Students now take a test on electromagnetics and waves. This has been re-scheduled a couple of times, so students have had a fair amount of time to prepare for this. The test reflects the same kinds of questions as a previously distributed mock quiz, solutions to which have been posted electronically over the past two weeks. This is my commitment to test transparency - no question on this test should look unfamiliar. The test contains questions on waves and wave mathematics, the relationships between frequency, wavelength, and energy of electromagnetic waves, radioactive decay modes, and both wave and particle models of light.
My classroom is set up in a U-shape with additional students sitting at a lab bench behind the U. I separate students who are too close making use of a second lab bench in the very back of the room.
Students take about 45 minutes to complete the test. Formulas and constants are provided and they are welcome to use a periodic table that is provided to them as well.
As students finish, they submit their tests to me and find a group to work with on the "constant velocity challenge."
Students self-assemble into small teams and wander out into the hallway to do their work. This is a welcome and spontaneous gesture on their parts, acknowledging that others are still focused on the test. Their challenge is to "capture" a constant velocity event, which prompts several conversations about what kind of evidence they should see on their devices. Another, more general goal, however, is to build capacity and comfort with the motion detectors. We will use these devices throughout the rest of this year and I would like students to be familiar with them.

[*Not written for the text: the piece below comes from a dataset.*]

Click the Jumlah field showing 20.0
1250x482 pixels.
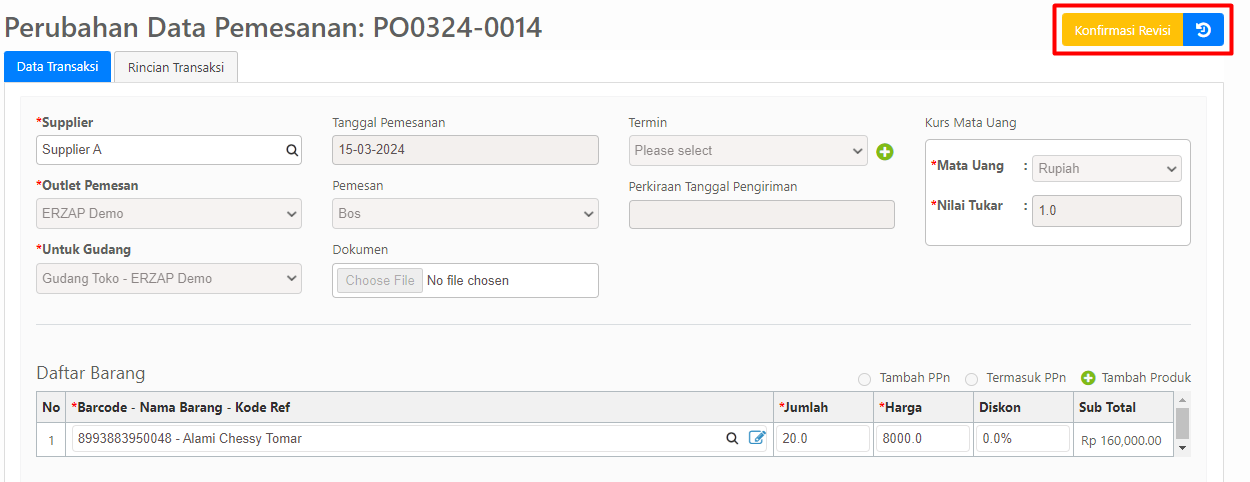822,438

Though the stated goal is to create constant velocity events, students inevitably wind up exploring other types of motion. Here, some students explore motion both forward and backwards.
Here's a sample of some wave-like motion. Note the sine wave position function (top graph) and the corresponding cosine-like wave of the velocity function (bottom graph). For my students taking calculus, this is particularly noteworthy!
After all students complete the test, students return from the hallway to work inside the classroom. These boys decide to create a rig that allows a piece of paper to slide down with a constant velocity. The personal investment is admirable even if it is at the expense of working with the motion detectors.
We continue in this mode until there are about ten minutes left, at which point I ask some student teams to come to the board to demonstrate what they've found.
In the final few minutes, students come to the board and re-enact successful scenarios of their own using my computer. I share two examples below. In the first, the student simply points the detector at the board and walks away at a steady pace for about five seconds, at which point he stops. The linear position graph is good evidence of a constant velocity and the flat-line after five seconds reminds us that velocity is about a change in position over time.
Another student team shows a similar strategy. In this case, I demonstrate to students how to use the software to get a best fit line which includes a report on the slope of the line. So, despite the wobble in the data, this event features a velocity of about .17 meters per second. This feature has great relevance and value to our continued study of objects in motion.